Ce geste est d’autant plus risqué qu’il s’adresse ici à des patients qui ne sont pas seulement en souffrance, mais aussi auteurs de délits ou de crimes. L’un des enjeux éthiques majeurs de la série réside dans cette zone grise entre culpabilité morale, responsabilité juridique et trouble psychiatrique. Depuis toujours, le cinéma s’amuse (ou s’angoisse) de cette question : que faire de la culpabilité ? Hitchcock, pour ne nommer que lui, le savait bien : on construit un personnage en le chargeant d’une faute, réelle ou fantasmée. Empathie, au contraire, déplace le poids du crime vers la maladie elle-même, et nous demande de réfléchir à la manière dont l’empathie nous permet de faire la part des choses. La question est d’ailleurs au cœur des épisodes : la maladie mentale peut-elle être une circonstance atténuante, voire disculpatoire ? Qui est responsable lorsqu’un geste est commis sous le joug d’un épisode psychotique ? Où situer l’origine de la maladie ? Et que reste-t-il de la personne quand elle revient à elle ? Il faut dire que la santé mentale est dans l’air du temps. Même Marvel, dans son dernier film, aborde le thème de la dépression avec un sérieux nouveau. Ted Lasso, The Bear, Sex Education et tant d’autres séries contemporaines s’y consacrent aussi. Empathie, par certains aspects, pousse plus loin l’exigence : elle ne se contente pas d’humaniser le mal-être, elle nous demande d’éprouver de la compassion pour celles et ceux que l’on pourrait aisément rejeter.

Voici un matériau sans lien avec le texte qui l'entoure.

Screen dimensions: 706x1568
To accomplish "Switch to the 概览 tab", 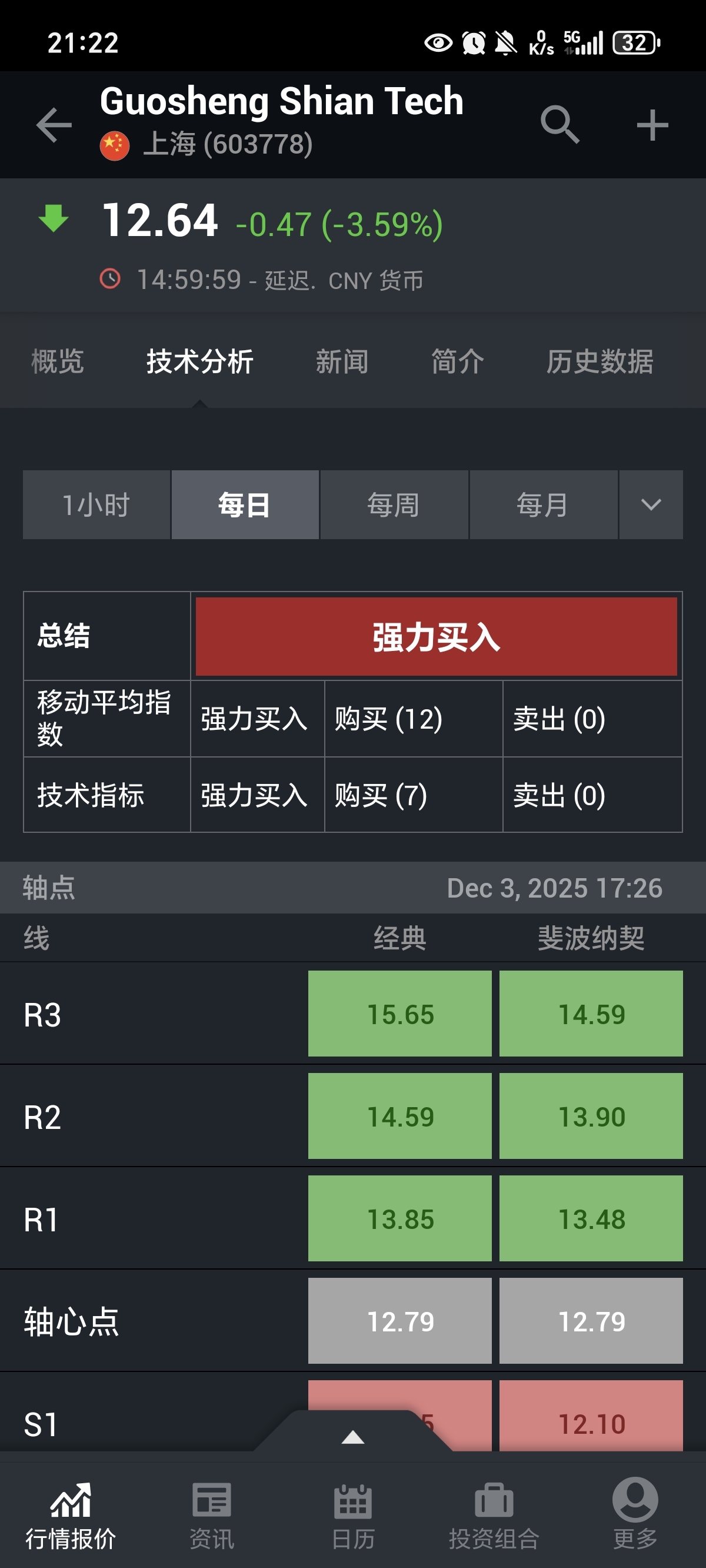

Il y aurait encore à dire sur l’usage du mot « épisode ». En psychiatrie comme en narration, on parle d’épisodes de psychose, d’épisodes de crise, d’épisodes télévisés. Ce glissement sémantique n’est pas anodin. Empathie joue avec cette résonance. Chaque épisode de la série est une irruption de sens, une tentative de nommer ce qui déborde – le traumatisme, le deuil, le silence, le désir de disparaître. Mais la série encadre ce débordement. Elle lui donne une forme, un rythme, une adresse. En ce sens, elle agit comme psychose partagée : non pas pathologique, mais rituelle, canalisée, mise à disposition. La fiction n’est pas la guérison. Elle n’est pas non plus un symptôme. Elle est ce qu’il reste quand il n’y a plus de certitude, plus de solution, plus d’issue. Elle est ce mouvement d’aller-retour entre le « je » et le « tu », le soignant et le soigné, la réalité et sa mise en récit. Ce que Longpré et Lonergan offrent ici, c’est peut-être l’une des plus belles définitions télévisuelles de l’empathie : une forme ouverte, fluide, incarnée, où la douleur – la nôtre, la leur – ne s’explique pas, mais invite à écouter autrement.
[1] Sur cette question, voir l’excellent essai de Marta Boni, Perdre pied : le principe d’incertitude dans les séries (Presses Universitaires François-Rabelais, 2023).